- **Short problem 1**: List the usernames of everyone who posts in the thread below, with each name given once.
--- Start of Given text ---
# Found a dinosaur



## CatHunter

this guy tried to spool me ripping all my 150# power pro off the reel and had me intoo the backing, had to do a Jeremy wade and jump in and swim after it, i thought i had a 50+# catfish he bottomed my scale out ..


----------



## Amarillo Palmira

Nice catch!!! Glad you got him in. What kind of rod and reel do you normally use?


----------



## FishWalton

You needed a winch for that critter...........LOL


----------



## skiff89_jr

mighty brave to jump in and swim after him lol


----------



## captsi

That's sick, bro! Gotta love a Gator Gar


----------



## CatHunter

Amarillo Palmira said:


> Nice catch!!! Glad you got him in. What kind of rod and reel do you normally use?


i got him on a abu Garcia ambassadeur c4

*
*


----------



## tmber8

Cathunter,

Can you give me any clues where to catch a glimpse of these guys? Ever since I saw them on river monsters I've been fascinated with seeing them in person. I don't even worry trying to catch 'em, don't got the gear for it. Just love catchin a glimspe of these prehistoric critters. I had been seeing a bunch up river around quintette, but the river has gotten so low I'm having a hard time navigating that area with out hittin snaps. 

Have you had any luck farther down in the bay, like around jims or simpson's river?

Thanks and nice catch!


----------



## jesse1378

i saw a couple 4 fters while i was fishing the east river. they are all over there


----------



## CatHunter

tmber8 said:


> Cathunter,
> 
> Can you give me any clues where to catch a glimpse of these guys? Ever since I saw them on river monsters I've been fascinated with seeing them in person. I don't even worry trying to catch 'em, don't got the gear for it. Just love catchin a glimspe of these prehistoric critters. I had been seeing a bunch up river around quintette, but the river has gotten so low I'm having a hard time navigating that area with out hittin snaps.
> 
> Have you had any luck farther down in the bay, like around jims or simpson's river?
> 
> Thanks and nice catch!


absolutely there are gars down by jims if your read my older post i posted a report of some gar fishing down there we did really good, but there all long nose gars, if you want alligator gars u have to go to a big river to get a shot at one, the Alabama and tenswa both have big gars, we do have alligator gars in escambia just with few numbers of them most in our rivers are longnose gar and Florida gar with the occasional shortnose gar,


----------



## CatHunter

Wow thanx anonymous retard, some one on here sent a FWC investigator to my house accusing me of killing this alligator gar in Florida, with out doing any research, He even told the investigator that i edited my first post, if you edit a post it will be label __LAST EDITED ON__ that's lie 1, then he lies to them again telling them it was hanging from a tree , lie 3 he tells them i caught it in Escambia river , that alligator gar was caught On the Alabama river near dixi landing, thanx for trying to be a good Samaritan but get your facts str8 dude I follow all regulations under Florida laws.
--- End of Given text ---
- **Short problem 2**: Copy the entries, starting at the line that contains "Open Statistics via the bar chart icon" and continuing through the last entry. Swap every "Viewport" for "Display" and leave everything else unchanged.
--- Start of Dataset content ---
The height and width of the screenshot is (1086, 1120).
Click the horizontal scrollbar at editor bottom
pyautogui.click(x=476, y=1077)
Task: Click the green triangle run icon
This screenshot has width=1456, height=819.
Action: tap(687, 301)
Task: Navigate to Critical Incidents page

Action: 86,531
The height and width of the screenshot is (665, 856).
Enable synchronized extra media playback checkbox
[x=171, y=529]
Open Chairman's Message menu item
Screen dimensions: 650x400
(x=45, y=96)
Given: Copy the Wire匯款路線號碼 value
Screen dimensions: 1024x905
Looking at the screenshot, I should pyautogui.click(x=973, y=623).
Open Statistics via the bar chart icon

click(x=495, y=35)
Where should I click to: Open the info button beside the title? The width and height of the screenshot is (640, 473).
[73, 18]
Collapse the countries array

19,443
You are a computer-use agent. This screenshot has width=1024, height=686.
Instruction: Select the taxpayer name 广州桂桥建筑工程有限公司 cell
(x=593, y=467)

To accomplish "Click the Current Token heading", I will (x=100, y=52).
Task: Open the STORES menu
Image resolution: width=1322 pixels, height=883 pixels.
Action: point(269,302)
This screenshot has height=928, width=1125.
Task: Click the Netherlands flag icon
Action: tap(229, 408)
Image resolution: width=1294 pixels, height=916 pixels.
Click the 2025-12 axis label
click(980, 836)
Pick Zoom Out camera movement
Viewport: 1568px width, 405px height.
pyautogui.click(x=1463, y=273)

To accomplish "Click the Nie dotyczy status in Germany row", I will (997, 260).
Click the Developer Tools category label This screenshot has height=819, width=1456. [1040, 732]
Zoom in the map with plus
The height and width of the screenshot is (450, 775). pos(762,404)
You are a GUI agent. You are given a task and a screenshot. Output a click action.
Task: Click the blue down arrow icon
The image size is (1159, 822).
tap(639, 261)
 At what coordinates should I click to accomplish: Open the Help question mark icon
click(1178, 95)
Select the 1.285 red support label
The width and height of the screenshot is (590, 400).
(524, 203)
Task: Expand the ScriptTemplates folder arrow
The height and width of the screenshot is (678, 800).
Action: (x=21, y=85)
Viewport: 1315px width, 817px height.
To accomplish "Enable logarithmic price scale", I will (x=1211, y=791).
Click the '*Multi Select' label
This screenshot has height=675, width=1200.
--- End of Dataset content ---
- **Reply 1**: CatHunter, Amarillo Palmira, FishWalton, skiff89_jr, captsi, tmber8, jesse1378

- **Reply 2**:
Open Statistics via the bar chart icon

click(x=495, y=35)
Where should I click to: Open the info button beside the title? The width and height of the screenshot is (640, 473).
[73, 18]
Collapse the countries array

19,443
You are a computer-use agent. This screenshot has width=1024, height=686.
Instruction: Select the taxpayer name 广州桂桥建筑工程有限公司 cell
(x=593, y=467)

To accomplish "Click the Current Token heading", I will (x=100, y=52).
Task: Open the STORES menu
Image resolution: width=1322 pixels, height=883 pixels.
Action: point(269,302)
This screenshot has height=928, width=1125.
Task: Click the Netherlands flag icon
Action: tap(229, 408)
Image resolution: width=1294 pixels, height=916 pixels.
Click the 2025-12 axis label
click(980, 836)
Pick Zoom Out camera movement
Display: 1568px width, 405px height.
pyautogui.click(x=1463, y=273)

To accomplish "Click the Nie dotyczy status in Germany row", I will (997, 260).
Click the Developer Tools category label This screenshot has height=819, width=1456. [1040, 732]
Zoom in the map with plus
The height and width of the screenshot is (450, 775). pos(762,404)
You are a GUI agent. You are given a task and a screenshot. Output a click action.
Task: Click the blue down arrow icon
The image size is (1159, 822).
tap(639, 261)
 At what coordinates should I click to accomplish: Open the Help question mark icon
click(1178, 95)
Select the 1.285 red support label
The width and height of the screenshot is (590, 400).
(524, 203)
Task: Expand the ScriptTemplates folder arrow
The height and width of the screenshot is (678, 800).
Action: (x=21, y=85)
Display: 1315px width, 817px height.
To accomplish "Enable logarithmic price scale", I will (x=1211, y=791).
Click the '*Multi Select' label
This screenshot has height=675, width=1200.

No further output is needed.